### Trecho selecionado
::::::::
O direito é como é. O direito brasileiro é influenciado pelo restante do mundo e é também uma opção tanto do governo através de suas polícias, quanto do Judiciário, através de seus julgamentos. Um observador poderia chamar isto de justo ou injusto. Outro observador poderia dizer que isto segue a tendência mundial ou não segue a tendência mundial no trato com as drogas, um terceiro observador poderia dizer que se os usuários e traficantes pobres colaboram para o incremento da violência, independente da outra camada da população – os ricos – não serem presos, o certo e punir os primeiros e buscar a punições dos últimos. Uma observação final também pode dizer que o trato político e jurídico do Brasil ao invés de diminuir o uso e o tráfico de drogas, aumenta-os. Por isso é preciso fazer alguma coisa, decidir. E decidir é arriscar, já que não se pode prever o futuro.

O sistema jurídico brasileiro não pode ser julgado como justo ou injusto porque está prendendo traficantes já marginalizados pela classe social e pelo uso de drogas, porque certamente estes colaboram para o incremento da violência. Neste aspecto é normal que quem pratique o crime vá preso. O sistema é injusto quando não disponibiliza os mesmos meios de prova e a mesmas possibilidades de tratamento e ressocialização a  pobres e ricos. Aos primeiros a cadeia; aos últimos a reinserção social sem o direito penal. É óbvio que a solução não é simplista: soltar pequenos traficantes pobres e prender os ricos. A pergunta é: o que fazer com os pequenos traficantes e viciados, já que com os ricos se sabe o que fazer. De outro modo, é possível deixar a inclusão social dos viciados e pequenos traficantes a outros sistemas e aumentar a exigência de investigação e provas quanto ao tráfico de drogas? Uma alternativa seria proteger essa camada da população com a prisão dos traficantes que abastecem os pequenos e suas bocas de fumo. Só que para isto a investigação tem que melhorar e, pelo menos no varejo, ela não vai melhorar em curto prazo, porque se trata de formar uma polícia investigativa, que hoje não existe.
::::::::
### Registros fornecidos
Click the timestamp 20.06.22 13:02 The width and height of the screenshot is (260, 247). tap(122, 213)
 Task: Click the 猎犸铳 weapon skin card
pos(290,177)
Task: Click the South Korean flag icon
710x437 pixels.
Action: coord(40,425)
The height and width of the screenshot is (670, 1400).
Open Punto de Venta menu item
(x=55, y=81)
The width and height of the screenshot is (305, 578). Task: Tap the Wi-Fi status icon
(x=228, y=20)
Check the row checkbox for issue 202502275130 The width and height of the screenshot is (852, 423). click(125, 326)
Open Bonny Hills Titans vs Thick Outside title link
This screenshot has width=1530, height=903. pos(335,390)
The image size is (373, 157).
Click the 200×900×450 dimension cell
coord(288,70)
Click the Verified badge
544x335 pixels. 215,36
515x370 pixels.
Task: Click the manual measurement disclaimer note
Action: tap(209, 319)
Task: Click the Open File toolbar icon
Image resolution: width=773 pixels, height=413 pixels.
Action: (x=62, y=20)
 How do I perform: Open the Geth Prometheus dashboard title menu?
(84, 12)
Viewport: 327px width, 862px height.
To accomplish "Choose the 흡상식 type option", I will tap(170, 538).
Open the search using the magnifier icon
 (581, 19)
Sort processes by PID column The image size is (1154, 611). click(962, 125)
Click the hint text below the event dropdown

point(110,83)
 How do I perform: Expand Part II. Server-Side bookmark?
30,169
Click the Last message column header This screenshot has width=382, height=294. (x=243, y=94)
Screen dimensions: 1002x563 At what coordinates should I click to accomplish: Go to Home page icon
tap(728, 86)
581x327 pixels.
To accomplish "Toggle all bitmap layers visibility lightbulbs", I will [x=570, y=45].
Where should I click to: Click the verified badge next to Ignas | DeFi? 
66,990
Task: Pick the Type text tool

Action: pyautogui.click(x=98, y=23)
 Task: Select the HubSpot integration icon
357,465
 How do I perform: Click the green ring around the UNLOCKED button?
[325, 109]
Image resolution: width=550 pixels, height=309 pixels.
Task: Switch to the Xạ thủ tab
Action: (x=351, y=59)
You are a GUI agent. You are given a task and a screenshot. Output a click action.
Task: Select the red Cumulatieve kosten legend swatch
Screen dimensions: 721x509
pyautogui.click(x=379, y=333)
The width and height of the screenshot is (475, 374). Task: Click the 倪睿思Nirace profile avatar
::::::::
### Enunciado
Responda com base no trecho selecionado:
1. Por quem o direito brasileiro é influenciado?
2. Em que situação o sistema é injusto?
3. Por que a investigação, pelo menos no varejo, não vai melhorar em curto prazo?

### Resposta
1. Pelo restante do mundo.
2. Quando não disponibiliza os mesmos meios de prova e as mesmas possibilidades de tratamento e ressocialização a pobres e ricos.
3. Porque se trata de formar uma polícia investigativa, que hoje não existe.